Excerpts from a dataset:
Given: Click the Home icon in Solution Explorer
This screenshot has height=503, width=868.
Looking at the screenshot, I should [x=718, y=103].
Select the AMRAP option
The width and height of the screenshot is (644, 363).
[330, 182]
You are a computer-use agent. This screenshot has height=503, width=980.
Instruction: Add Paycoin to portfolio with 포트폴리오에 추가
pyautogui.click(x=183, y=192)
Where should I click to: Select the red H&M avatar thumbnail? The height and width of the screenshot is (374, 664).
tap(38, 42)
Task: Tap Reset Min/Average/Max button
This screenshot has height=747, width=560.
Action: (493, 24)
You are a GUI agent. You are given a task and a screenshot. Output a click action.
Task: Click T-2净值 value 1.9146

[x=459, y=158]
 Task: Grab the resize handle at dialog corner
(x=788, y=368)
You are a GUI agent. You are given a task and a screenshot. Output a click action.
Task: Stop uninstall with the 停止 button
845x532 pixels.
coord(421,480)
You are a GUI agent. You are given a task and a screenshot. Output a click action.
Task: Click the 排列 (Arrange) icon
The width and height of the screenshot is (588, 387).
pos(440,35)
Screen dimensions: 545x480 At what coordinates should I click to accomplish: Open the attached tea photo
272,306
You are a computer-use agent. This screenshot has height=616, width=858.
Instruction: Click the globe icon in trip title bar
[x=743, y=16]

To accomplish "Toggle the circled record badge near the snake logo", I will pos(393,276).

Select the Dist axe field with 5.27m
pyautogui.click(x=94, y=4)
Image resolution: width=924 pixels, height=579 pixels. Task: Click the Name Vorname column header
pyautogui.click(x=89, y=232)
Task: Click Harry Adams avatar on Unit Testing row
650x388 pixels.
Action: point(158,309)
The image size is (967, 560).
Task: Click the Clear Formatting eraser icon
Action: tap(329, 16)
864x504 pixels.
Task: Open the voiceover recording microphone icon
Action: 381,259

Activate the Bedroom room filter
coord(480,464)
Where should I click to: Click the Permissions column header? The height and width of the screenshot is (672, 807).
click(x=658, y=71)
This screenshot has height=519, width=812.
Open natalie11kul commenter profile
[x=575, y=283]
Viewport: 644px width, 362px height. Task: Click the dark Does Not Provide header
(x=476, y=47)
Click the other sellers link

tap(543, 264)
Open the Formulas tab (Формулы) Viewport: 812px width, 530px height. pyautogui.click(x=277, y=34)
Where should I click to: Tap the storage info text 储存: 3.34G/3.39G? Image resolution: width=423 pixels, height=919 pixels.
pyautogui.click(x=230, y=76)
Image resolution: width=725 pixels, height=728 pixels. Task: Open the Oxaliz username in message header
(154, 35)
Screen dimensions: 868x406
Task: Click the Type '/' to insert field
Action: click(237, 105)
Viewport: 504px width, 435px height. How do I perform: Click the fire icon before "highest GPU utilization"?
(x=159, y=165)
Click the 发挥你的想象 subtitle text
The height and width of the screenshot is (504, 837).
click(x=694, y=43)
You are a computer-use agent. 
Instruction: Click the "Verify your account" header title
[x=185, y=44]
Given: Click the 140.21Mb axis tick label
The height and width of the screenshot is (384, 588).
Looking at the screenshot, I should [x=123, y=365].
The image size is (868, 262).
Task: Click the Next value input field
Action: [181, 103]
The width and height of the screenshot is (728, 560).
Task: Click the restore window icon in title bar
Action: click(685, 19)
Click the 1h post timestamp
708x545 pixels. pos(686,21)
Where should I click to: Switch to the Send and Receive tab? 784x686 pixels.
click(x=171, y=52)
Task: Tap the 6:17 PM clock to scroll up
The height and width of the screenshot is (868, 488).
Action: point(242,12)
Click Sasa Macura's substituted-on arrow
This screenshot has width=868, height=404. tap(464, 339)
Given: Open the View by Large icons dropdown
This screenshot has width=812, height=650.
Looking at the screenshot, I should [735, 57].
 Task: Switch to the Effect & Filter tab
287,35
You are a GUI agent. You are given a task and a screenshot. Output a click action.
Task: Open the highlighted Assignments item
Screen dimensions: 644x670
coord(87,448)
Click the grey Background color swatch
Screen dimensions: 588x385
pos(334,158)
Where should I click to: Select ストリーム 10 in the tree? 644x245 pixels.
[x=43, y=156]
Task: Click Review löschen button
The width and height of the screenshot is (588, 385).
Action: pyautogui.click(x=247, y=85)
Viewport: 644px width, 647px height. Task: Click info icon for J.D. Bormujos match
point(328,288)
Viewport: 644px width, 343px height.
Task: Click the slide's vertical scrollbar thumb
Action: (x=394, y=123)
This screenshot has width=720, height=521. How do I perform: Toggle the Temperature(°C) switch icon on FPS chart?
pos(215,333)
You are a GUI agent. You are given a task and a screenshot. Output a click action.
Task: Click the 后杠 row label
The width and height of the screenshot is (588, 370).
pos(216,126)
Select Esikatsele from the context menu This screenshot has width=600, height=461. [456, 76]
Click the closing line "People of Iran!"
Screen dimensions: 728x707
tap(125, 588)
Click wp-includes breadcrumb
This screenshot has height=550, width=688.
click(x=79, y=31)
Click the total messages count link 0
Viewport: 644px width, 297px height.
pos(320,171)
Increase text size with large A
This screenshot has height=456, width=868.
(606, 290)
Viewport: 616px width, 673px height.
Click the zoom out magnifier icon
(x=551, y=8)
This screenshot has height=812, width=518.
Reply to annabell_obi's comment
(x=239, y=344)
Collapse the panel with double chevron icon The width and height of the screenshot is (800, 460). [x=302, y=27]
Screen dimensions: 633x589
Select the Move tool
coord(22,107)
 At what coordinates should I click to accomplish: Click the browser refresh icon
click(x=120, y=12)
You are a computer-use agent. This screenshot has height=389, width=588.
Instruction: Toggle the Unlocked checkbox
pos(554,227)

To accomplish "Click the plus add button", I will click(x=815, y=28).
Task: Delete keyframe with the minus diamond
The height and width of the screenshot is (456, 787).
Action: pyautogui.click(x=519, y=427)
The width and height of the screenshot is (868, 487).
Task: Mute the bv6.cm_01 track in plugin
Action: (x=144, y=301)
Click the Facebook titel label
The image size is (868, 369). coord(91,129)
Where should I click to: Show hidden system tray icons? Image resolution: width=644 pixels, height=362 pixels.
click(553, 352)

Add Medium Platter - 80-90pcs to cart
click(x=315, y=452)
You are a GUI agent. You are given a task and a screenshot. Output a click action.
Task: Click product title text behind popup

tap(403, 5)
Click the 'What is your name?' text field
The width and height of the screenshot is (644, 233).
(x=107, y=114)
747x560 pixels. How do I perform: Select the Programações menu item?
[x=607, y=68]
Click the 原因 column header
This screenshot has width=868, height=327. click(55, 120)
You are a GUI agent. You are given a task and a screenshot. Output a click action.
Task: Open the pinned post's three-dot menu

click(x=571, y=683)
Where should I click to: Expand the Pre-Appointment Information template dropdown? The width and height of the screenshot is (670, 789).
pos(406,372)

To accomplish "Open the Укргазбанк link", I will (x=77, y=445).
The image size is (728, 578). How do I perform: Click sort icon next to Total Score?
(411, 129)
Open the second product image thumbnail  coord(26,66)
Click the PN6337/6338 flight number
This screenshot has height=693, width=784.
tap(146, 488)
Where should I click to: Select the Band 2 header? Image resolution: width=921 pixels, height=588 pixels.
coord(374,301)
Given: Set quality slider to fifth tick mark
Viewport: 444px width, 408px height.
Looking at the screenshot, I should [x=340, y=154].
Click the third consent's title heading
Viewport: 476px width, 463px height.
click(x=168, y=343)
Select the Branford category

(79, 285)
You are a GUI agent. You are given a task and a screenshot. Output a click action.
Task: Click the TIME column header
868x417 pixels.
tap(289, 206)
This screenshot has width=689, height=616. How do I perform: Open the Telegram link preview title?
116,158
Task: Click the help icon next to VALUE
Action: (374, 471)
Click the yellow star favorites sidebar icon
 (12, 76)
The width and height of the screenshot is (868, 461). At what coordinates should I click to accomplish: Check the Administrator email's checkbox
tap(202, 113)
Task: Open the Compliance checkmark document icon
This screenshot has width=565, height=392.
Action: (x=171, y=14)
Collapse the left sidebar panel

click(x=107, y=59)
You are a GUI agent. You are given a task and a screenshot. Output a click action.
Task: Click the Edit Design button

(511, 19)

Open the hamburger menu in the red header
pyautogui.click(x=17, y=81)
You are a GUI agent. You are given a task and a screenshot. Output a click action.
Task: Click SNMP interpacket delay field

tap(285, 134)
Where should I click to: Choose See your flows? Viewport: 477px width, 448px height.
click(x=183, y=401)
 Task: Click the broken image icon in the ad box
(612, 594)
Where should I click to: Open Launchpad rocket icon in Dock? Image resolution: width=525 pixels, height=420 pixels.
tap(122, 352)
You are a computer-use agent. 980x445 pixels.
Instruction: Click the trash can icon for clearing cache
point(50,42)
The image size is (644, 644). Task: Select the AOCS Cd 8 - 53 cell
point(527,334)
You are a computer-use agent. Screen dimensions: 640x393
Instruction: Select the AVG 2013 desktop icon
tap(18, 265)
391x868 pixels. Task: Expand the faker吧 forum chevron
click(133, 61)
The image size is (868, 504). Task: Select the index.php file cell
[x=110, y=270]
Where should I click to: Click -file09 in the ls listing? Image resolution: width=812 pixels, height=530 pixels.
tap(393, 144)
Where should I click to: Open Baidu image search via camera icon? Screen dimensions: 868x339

__Exercise objective__.
The answer must consist of every line above that holds the string "computer", copied exactly.

__Task solution__.
You are a computer-use agent. This screenshot has height=503, width=980.
You are a computer-use agent. This screenshot has height=616, width=858.
You are a computer-use agent. 
You are a computer-use agent. This screenshot has height=389, width=588.
You are a computer-use agent. 980x445 pixels.
You are a computer-use agent. Screen dimensions: 640x393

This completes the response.